─── ENTRIES SHOWN ───

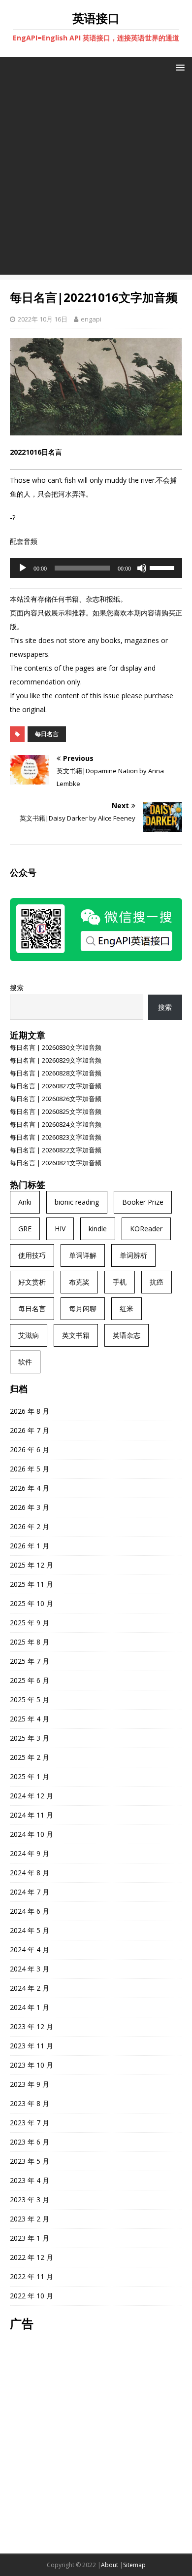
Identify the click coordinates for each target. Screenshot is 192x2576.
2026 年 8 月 (29, 1411)
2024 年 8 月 (29, 1872)
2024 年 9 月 (29, 1853)
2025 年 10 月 (31, 1603)
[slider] (163, 567)
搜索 (17, 987)
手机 (120, 1282)
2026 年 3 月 (29, 1507)
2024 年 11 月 (31, 1815)
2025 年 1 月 (29, 1776)
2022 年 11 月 (31, 2276)
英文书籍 (76, 1335)
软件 (25, 1361)
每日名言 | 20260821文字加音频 (55, 1162)
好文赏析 (32, 1282)
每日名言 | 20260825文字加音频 (55, 1111)
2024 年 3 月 (29, 1968)
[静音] (142, 568)
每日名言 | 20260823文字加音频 (55, 1137)
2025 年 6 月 (29, 1680)
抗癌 (156, 1282)
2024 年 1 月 (29, 2007)
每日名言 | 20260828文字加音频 (55, 1073)
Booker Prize (142, 1202)
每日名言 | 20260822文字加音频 (55, 1149)
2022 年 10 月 (31, 2295)
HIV (60, 1228)
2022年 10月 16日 (42, 319)
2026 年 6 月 (29, 1449)
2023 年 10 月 (31, 2065)
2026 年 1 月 (29, 1545)
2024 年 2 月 (29, 1988)
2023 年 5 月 (29, 2161)
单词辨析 (133, 1255)
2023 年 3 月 (29, 2199)
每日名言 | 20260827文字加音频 (55, 1085)
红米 (126, 1308)
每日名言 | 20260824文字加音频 (55, 1124)
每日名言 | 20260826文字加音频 (55, 1098)
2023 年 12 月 (31, 2026)
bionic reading (77, 1202)
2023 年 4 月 (29, 2180)
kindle (98, 1228)
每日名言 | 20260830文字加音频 (55, 1047)
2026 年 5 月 (29, 1468)
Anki (25, 1202)
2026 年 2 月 (29, 1526)
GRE (25, 1228)
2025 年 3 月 (29, 1738)
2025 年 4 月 (29, 1718)
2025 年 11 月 (31, 1584)
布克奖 (79, 1282)
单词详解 (82, 1255)
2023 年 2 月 (29, 2218)
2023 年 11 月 (31, 2045)
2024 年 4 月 (29, 1949)
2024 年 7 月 (29, 1891)
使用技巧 (32, 1255)
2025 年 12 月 (31, 1565)
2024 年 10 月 (31, 1834)
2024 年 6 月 (29, 1911)
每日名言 (47, 734)
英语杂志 (126, 1335)
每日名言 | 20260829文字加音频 (55, 1060)
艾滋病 (28, 1335)
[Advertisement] (96, 178)
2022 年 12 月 (31, 2257)
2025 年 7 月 (29, 1661)
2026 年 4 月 (29, 1488)
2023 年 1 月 (29, 2238)
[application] (96, 568)
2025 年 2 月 (29, 1757)
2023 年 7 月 (29, 2122)
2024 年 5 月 (29, 1930)
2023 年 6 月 (29, 2142)
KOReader (146, 1228)
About (109, 2565)
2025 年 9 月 (29, 1622)
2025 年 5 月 (29, 1699)
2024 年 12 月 (31, 1795)
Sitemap (134, 2565)
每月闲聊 (82, 1308)
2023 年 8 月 (29, 2103)
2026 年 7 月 (29, 1430)
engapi (91, 319)
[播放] (23, 568)
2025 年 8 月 (29, 1641)
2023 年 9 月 (29, 2084)
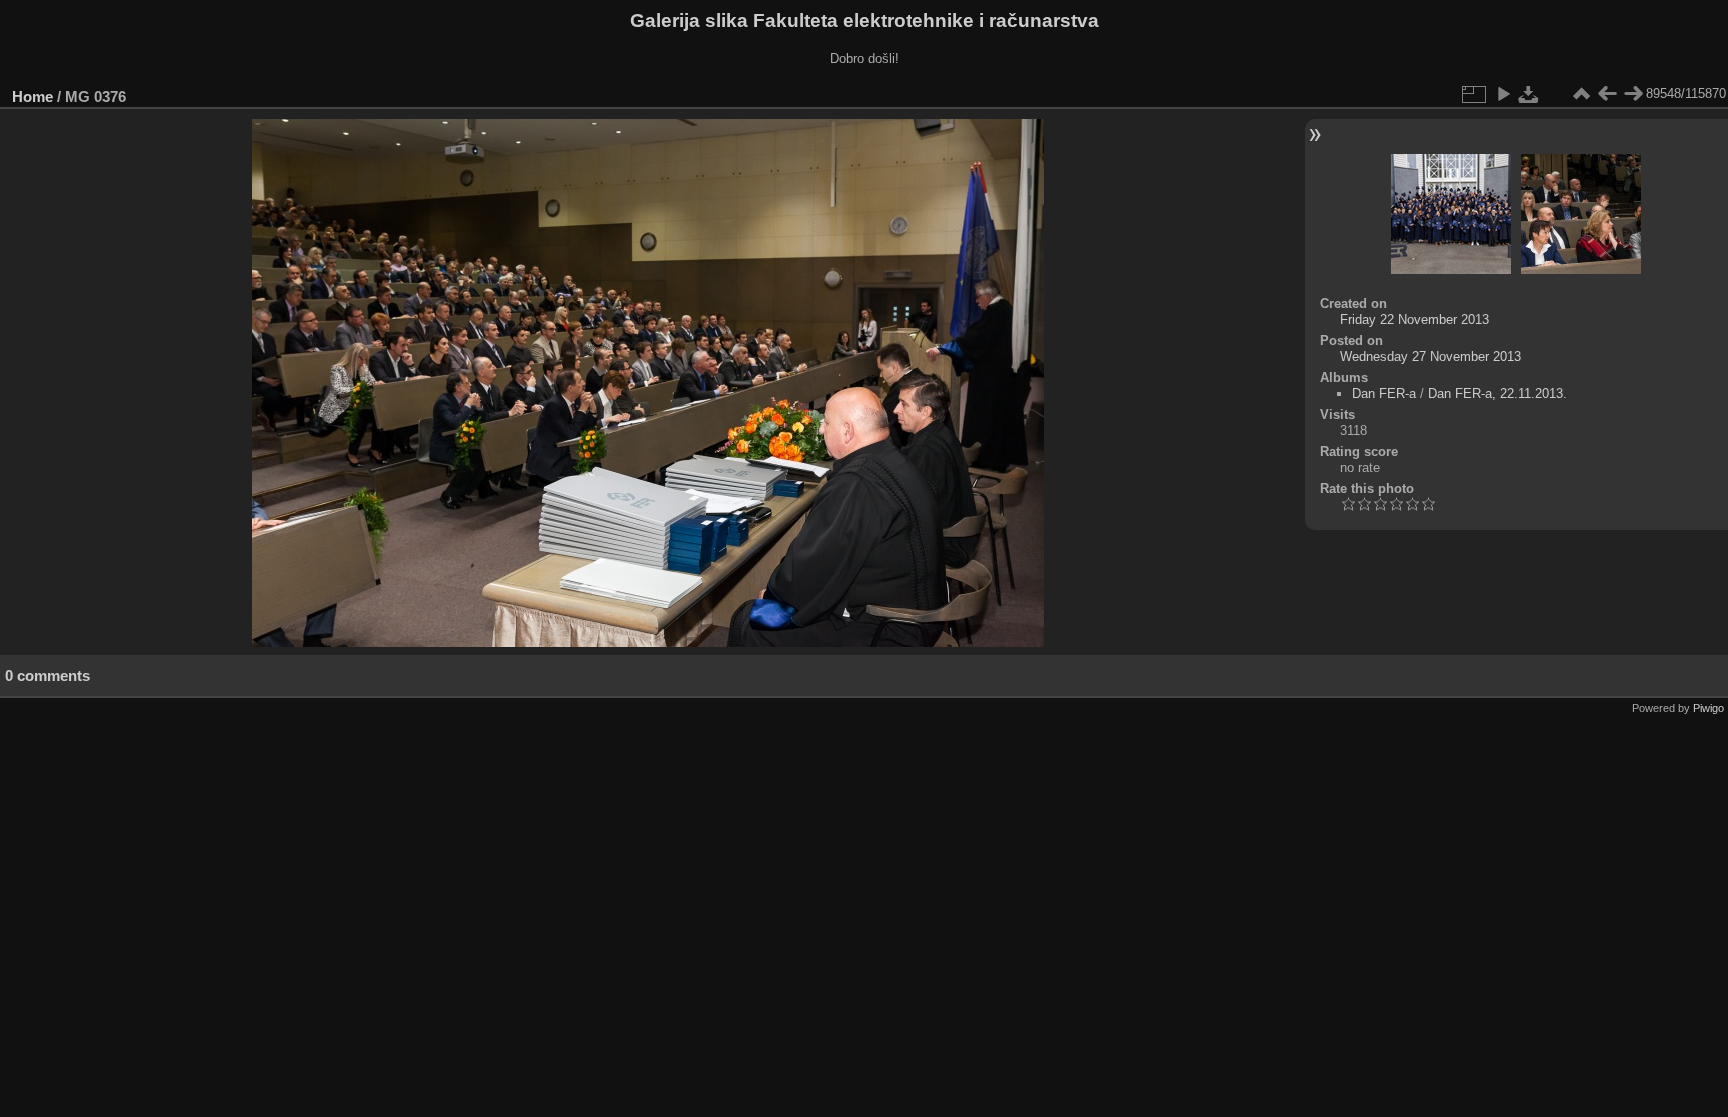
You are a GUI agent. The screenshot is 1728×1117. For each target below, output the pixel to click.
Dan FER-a (1384, 393)
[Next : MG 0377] (1633, 94)
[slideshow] (1503, 94)
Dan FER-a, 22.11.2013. (1497, 393)
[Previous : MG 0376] (1607, 94)
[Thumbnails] (1581, 94)
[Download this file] (1529, 94)
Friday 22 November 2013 (1414, 319)
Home (32, 96)
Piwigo (1708, 708)
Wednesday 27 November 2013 (1430, 356)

───

WORK INSTRUCTION ->
Only the span from the line with "[Previous : MG 0376] (1607, 94)" through the final line of the records goes in the output, each line unchanged.

FINISHED EXERCISE ->
[Previous : MG 0376] (1607, 94)
[Thumbnails] (1581, 94)
[Download this file] (1529, 94)
Friday 22 November 2013 (1414, 319)
Home (32, 96)
Piwigo (1708, 708)
Wednesday 27 November 2013 (1430, 356)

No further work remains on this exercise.